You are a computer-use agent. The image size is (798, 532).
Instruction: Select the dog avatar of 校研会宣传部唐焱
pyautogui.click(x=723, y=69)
==
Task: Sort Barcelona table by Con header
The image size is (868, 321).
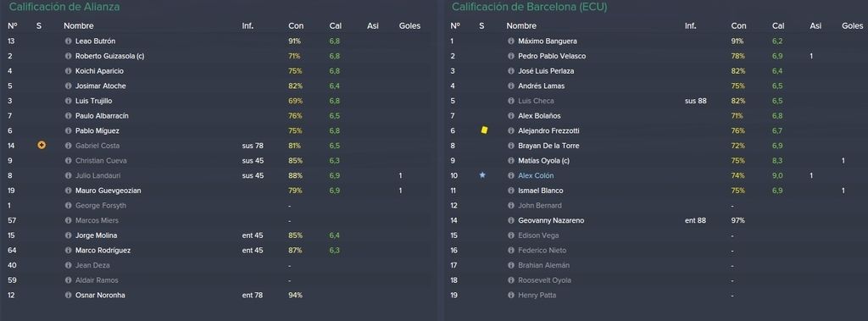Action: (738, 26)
...
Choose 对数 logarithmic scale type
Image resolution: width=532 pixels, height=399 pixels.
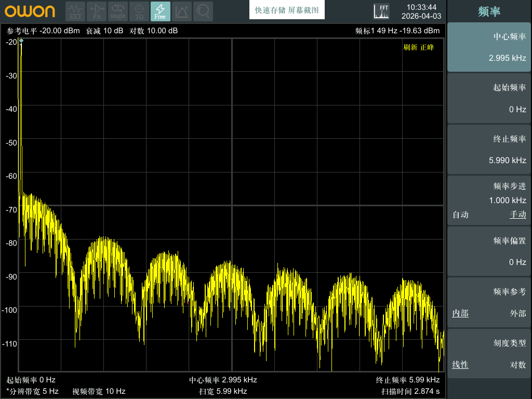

» **Description of the task**: Of the lines above, output exactly those from the line bearing "Choose 对数 logarithmic scale type" through the line bearing "Image resolution: width=532", inclusive.

» **Answer below**:
Choose 对数 logarithmic scale type
Image resolution: width=532 pixels, height=399 pixels.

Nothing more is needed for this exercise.